Satu bogem bersarang diperutnya, membuat ia terjatuh dengan lutut yang menumpu tubuhnya. Darah mulai keluar dari mulutnya, tetapi Anin masih mencoba berdiri dan melirik mobil.

Ica masih disana dengan wajah panik, Anin mengkode Ica untuk tetap disana sebelum kegelapan menyerang.

Sayup ia mendengar suara sirine, saat kepalanya sudah tidak bisa lagi ia ajak kerja sama.
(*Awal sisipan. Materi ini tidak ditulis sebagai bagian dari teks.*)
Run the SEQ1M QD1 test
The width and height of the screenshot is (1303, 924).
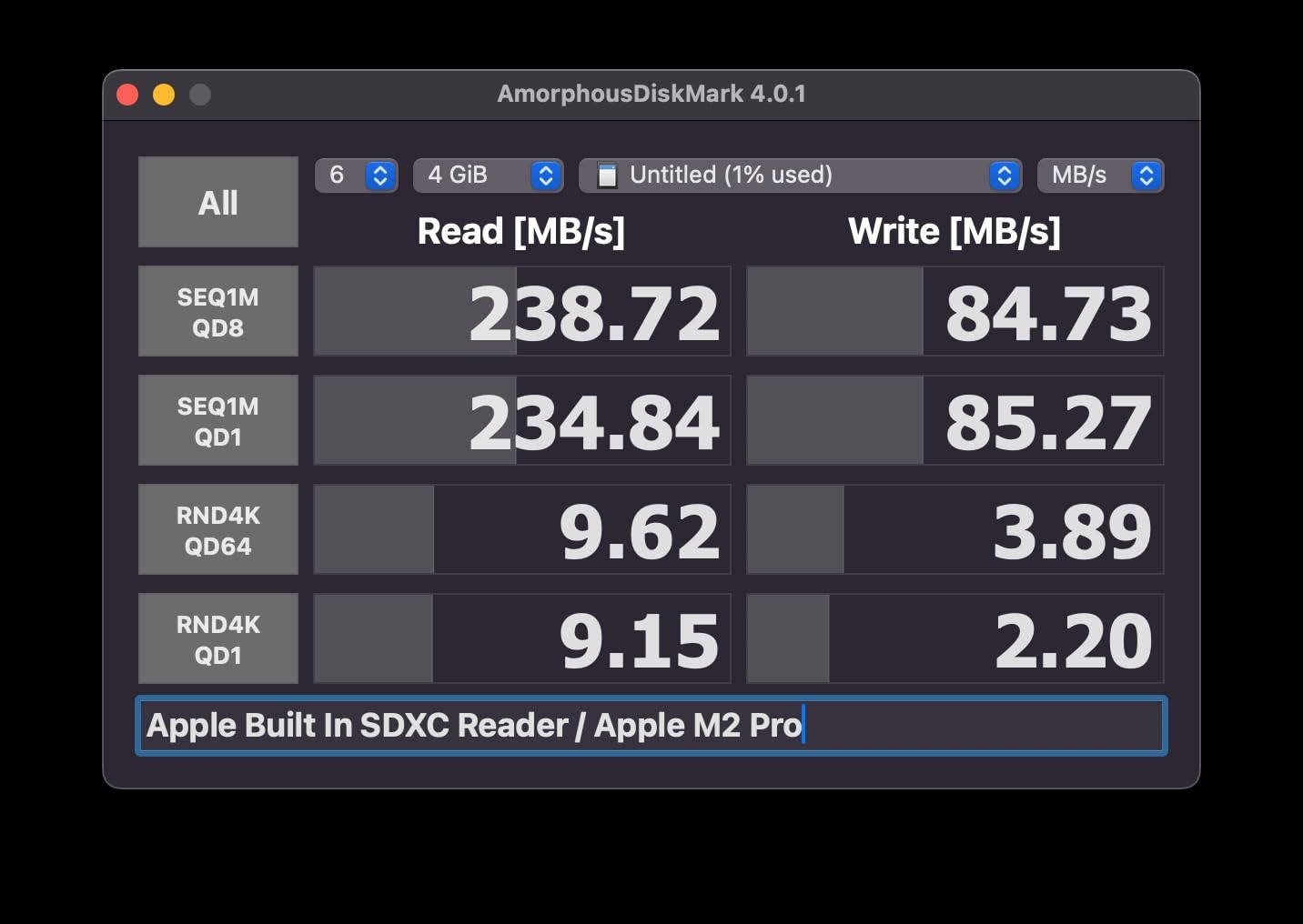pyautogui.click(x=218, y=420)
Tubuhnya limbung, membantu aspal dan pandangannya menatap beberapa gerombolan pria lain berbaju hitam. Anin harap, itu bantuan untuknya. Ya, semoga saja.

Anin memejamkan mata, menjemput kegelapan yang sudah melambai ingin sekali memeluknya.

***

"Mas, gimana?? Udah ketemu??" Tanya Ica pada Gara yang masuk kedalam ruang rawat.
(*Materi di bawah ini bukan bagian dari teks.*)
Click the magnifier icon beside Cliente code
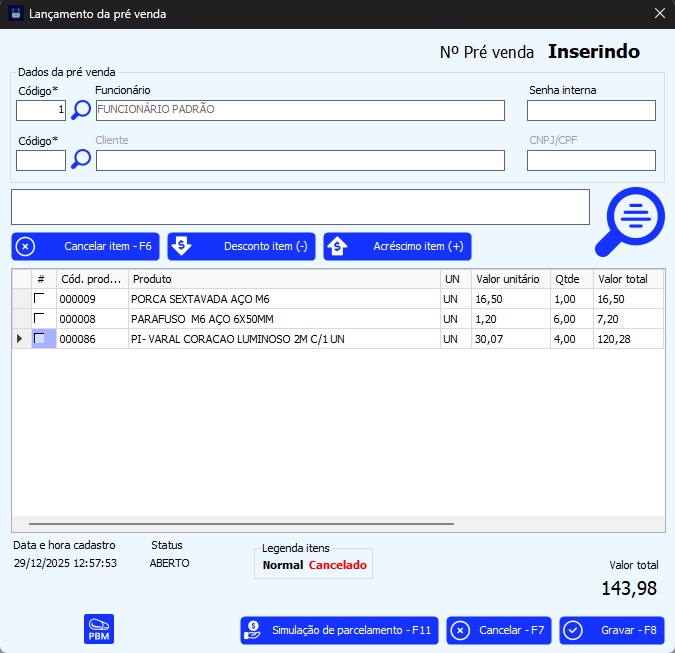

Ini adalah ruangan tempat Anin terbaring dengan beberapa perban dibagian Wajahnya. Ada Ica juga Gara dan Tara yang saat ini masih on the way karna saat dikabari, ia sedang menghadiri rapat.

"Sudah, tapi aku tidak bisa berbuat banyak. Karna sebelumnya memang aku dan Anin sudah membicarakan ini. Katanya ia yang akan menyelesaikan ini..." Penjelasan Gara membuat Ica semakin kalut.

"Engga bisa gitu dong, Mas. Kasian Anin kalo kaya gitu terus, Mas bantuin dong. Aninkan selalu ada buat aku, selalu temenin aku kalo kamu engga bisa, ayo dong Mas bantuin..." Rengek Ica, air matanya sudah mulai turun setetes demi setetes yang akhirnya menderas.

"Sabar sayang, aku akan berusaha. Tapi hanya jika Anin yang menginginkan, kita tidak boleh ikut campur terlalu jauh.." Gara memeluk Ica yang mulai terisak.

"Nghh" lenguhan Anin mengintrupsi keduanya. Membuat mereka mrefleks menoleh.

"Nin? Minum dulu..." Ica merangsek maju, membawa segelas air kehadapan Anin yang disambut baik oleh perempuan itu.

"Pak.. maaf saya lalai". Kata Anin saat dia sudah menemukan suaranya.

"Tak apa, ini semua kecelakaan" balas Gara

"Engga, ini bukan salah Lo. Atau siapapun, Lo kenapa engga pernah cerita masalah kaya gini ke gue sih?! Lo engga anggap gue ya??" Kata Ica pura-pura marah.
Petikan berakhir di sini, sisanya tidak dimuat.